LOS ANGELES — A Nevada-based ghost gun manufacturer is prohibited from selling gun kits in California, Los Angeles City Attorney Hydee Feldstein Soto announced Tuesday. Under the terms of a settlement the city reached in a lawsuit against Polymer80, the company must conduct background checks on buyers, place serial numbers on its products and pay $4 million in civil penalties. Its founders are also required to pay $1 million in additional civil penalties.
“This settlement holds Polymer80 and its founders accountable, keeps guns out of the hands of prohibited people, makes LA neighborhoods safer and will help law enforcement do their jobs,” Feldstein Soto said in a statement.
Ghost guns are untraceable, unregistered firearms put together by private individuals using so-called buy build shoot kits. Between January 2020 and Feb. 2, 2023, the Los Angeles Police Department recovered more than 4,200 ghost guns made by Polymer80, whose kits can be assembled into fully functioning weapons in about an hour. Polymer80 ghost guns are the most common ghost guns LAPD recovered during that time frame.
Former City Attorney Mike Feuer filed the lawsuit against Polymer80 in February 2021, saying that the company’s gun kit sales violated the federal Gun Control Act and California gun laws. Without conducting background checks, the lawsuit said the products were easily purchased by people who are not legally allowed to own guns because of their mental health status or criminal background.
Citing a 130% increase in ghost gun recoveries between 2020 and late 2022, the LAPD in November became the first police department in the country to offer $500 cash rewards for information that leads to evidence of ghost gun manufacturing and trafficking activity.

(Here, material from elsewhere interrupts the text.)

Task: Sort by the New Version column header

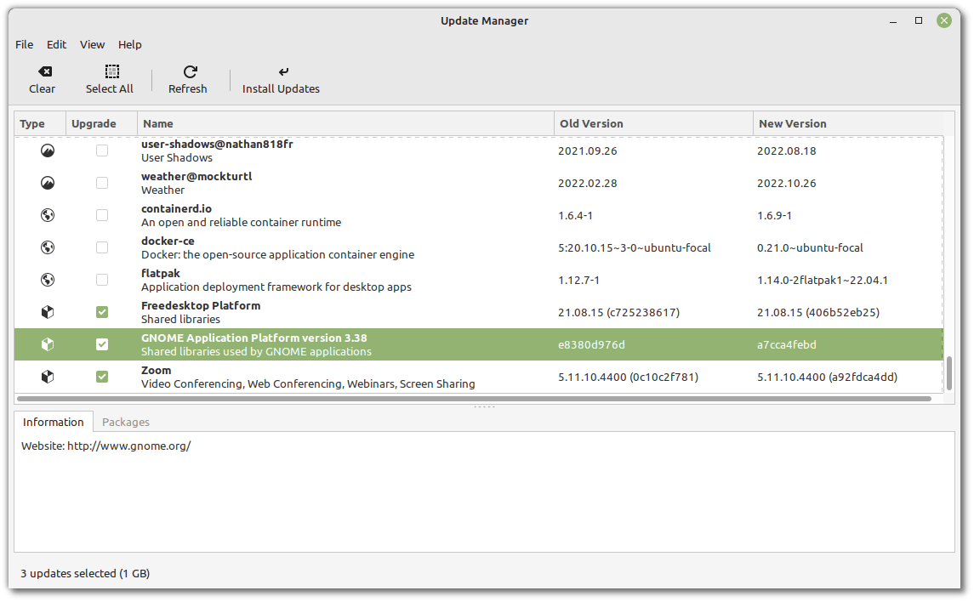Action: tap(846, 123)
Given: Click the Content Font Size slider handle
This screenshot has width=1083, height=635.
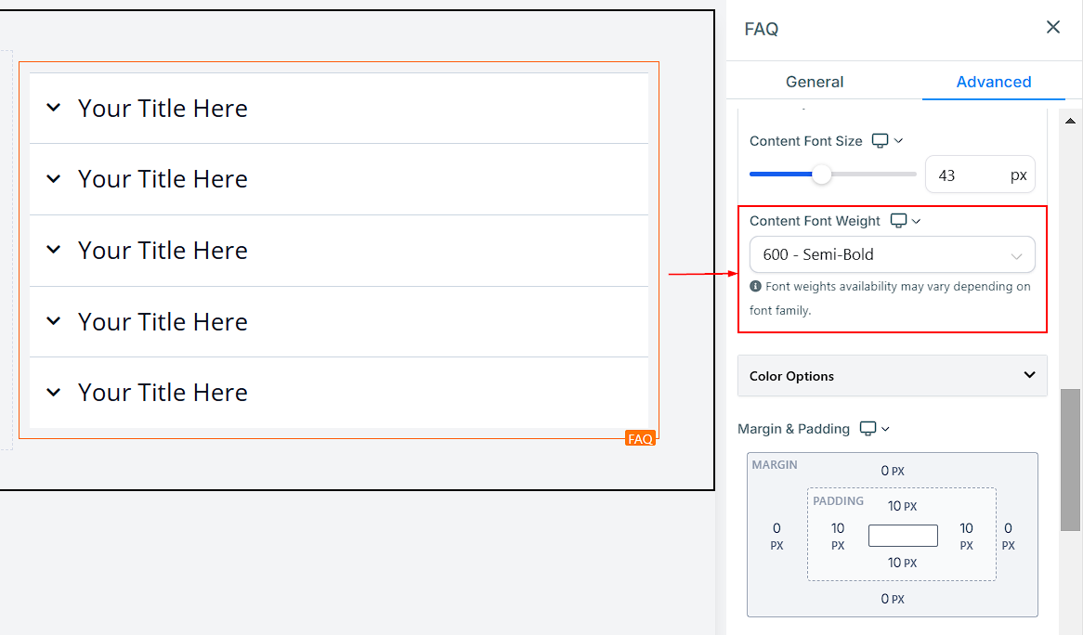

The California Department of Justice’s Bureau of Firearms is also expanding its investigations into ghost guns. Last year, the Bureau seized 54 ghost guns from individuals in the state’s Armed and Prohibited Persons Systems database of people who are legally prohibited from owning firearms. A 38% increase compared with 2021, the DOJ said, “illegal ghost guns remain a persistent threat to public safety.”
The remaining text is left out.